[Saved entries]
··········

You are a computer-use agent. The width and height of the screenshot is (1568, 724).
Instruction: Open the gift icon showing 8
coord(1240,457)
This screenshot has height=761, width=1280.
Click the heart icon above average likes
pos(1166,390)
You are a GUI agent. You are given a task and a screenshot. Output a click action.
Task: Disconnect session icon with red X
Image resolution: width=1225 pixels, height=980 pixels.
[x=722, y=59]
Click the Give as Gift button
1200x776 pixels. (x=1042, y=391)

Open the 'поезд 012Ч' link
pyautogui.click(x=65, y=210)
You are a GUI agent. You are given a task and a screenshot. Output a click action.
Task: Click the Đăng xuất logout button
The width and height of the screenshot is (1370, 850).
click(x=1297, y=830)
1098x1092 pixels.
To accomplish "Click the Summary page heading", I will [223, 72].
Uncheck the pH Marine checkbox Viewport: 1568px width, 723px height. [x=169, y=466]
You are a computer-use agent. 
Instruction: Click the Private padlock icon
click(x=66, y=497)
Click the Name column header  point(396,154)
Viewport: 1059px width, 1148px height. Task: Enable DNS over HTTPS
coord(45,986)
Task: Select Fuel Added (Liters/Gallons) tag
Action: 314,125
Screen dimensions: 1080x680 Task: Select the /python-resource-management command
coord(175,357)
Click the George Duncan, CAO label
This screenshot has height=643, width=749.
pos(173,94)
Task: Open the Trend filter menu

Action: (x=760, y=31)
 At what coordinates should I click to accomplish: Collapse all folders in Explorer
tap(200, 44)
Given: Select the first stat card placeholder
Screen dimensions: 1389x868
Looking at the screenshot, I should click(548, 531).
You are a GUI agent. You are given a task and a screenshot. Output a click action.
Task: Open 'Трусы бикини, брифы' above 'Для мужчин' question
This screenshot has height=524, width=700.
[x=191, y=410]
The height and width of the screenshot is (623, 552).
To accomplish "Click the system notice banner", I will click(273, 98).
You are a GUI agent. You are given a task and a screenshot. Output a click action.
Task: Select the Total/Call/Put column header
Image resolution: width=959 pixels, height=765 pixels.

··········

Exercise instructions: Exactly as given, set down all of the lines above.

Task response:
You are a computer-use agent. The width and height of the screenshot is (1568, 724).
Instruction: Open the gift icon showing 8
coord(1240,457)
This screenshot has height=761, width=1280.
Click the heart icon above average likes
pos(1166,390)
You are a GUI agent. You are given a task and a screenshot. Output a click action.
Task: Disconnect session icon with red X
Image resolution: width=1225 pixels, height=980 pixels.
[x=722, y=59]
Click the Give as Gift button
1200x776 pixels. (x=1042, y=391)

Open the 'поезд 012Ч' link
pyautogui.click(x=65, y=210)
You are a GUI agent. You are given a task and a screenshot. Output a click action.
Task: Click the Đăng xuất logout button
The width and height of the screenshot is (1370, 850).
click(x=1297, y=830)
1098x1092 pixels.
To accomplish "Click the Summary page heading", I will [223, 72].
Uncheck the pH Marine checkbox Viewport: 1568px width, 723px height. [x=169, y=466]
You are a computer-use agent. 
Instruction: Click the Private padlock icon
click(x=66, y=497)
Click the Name column header  point(396,154)
Viewport: 1059px width, 1148px height. Task: Enable DNS over HTTPS
coord(45,986)
Task: Select Fuel Added (Liters/Gallons) tag
Action: 314,125
Screen dimensions: 1080x680 Task: Select the /python-resource-management command
coord(175,357)
Click the George Duncan, CAO label
This screenshot has height=643, width=749.
pos(173,94)
Task: Open the Trend filter menu

Action: (x=760, y=31)
 At what coordinates should I click to accomplish: Collapse all folders in Explorer
tap(200, 44)
Given: Select the first stat card placeholder
Screen dimensions: 1389x868
Looking at the screenshot, I should click(548, 531).
You are a GUI agent. You are given a task and a screenshot. Output a click action.
Task: Open 'Трусы бикини, брифы' above 'Для мужчин' question
This screenshot has height=524, width=700.
[x=191, y=410]
The height and width of the screenshot is (623, 552).
To accomplish "Click the system notice banner", I will click(273, 98).
You are a GUI agent. You are given a task and a screenshot. Output a click action.
Task: Select the Total/Call/Put column header
Image resolution: width=959 pixels, height=765 pixels.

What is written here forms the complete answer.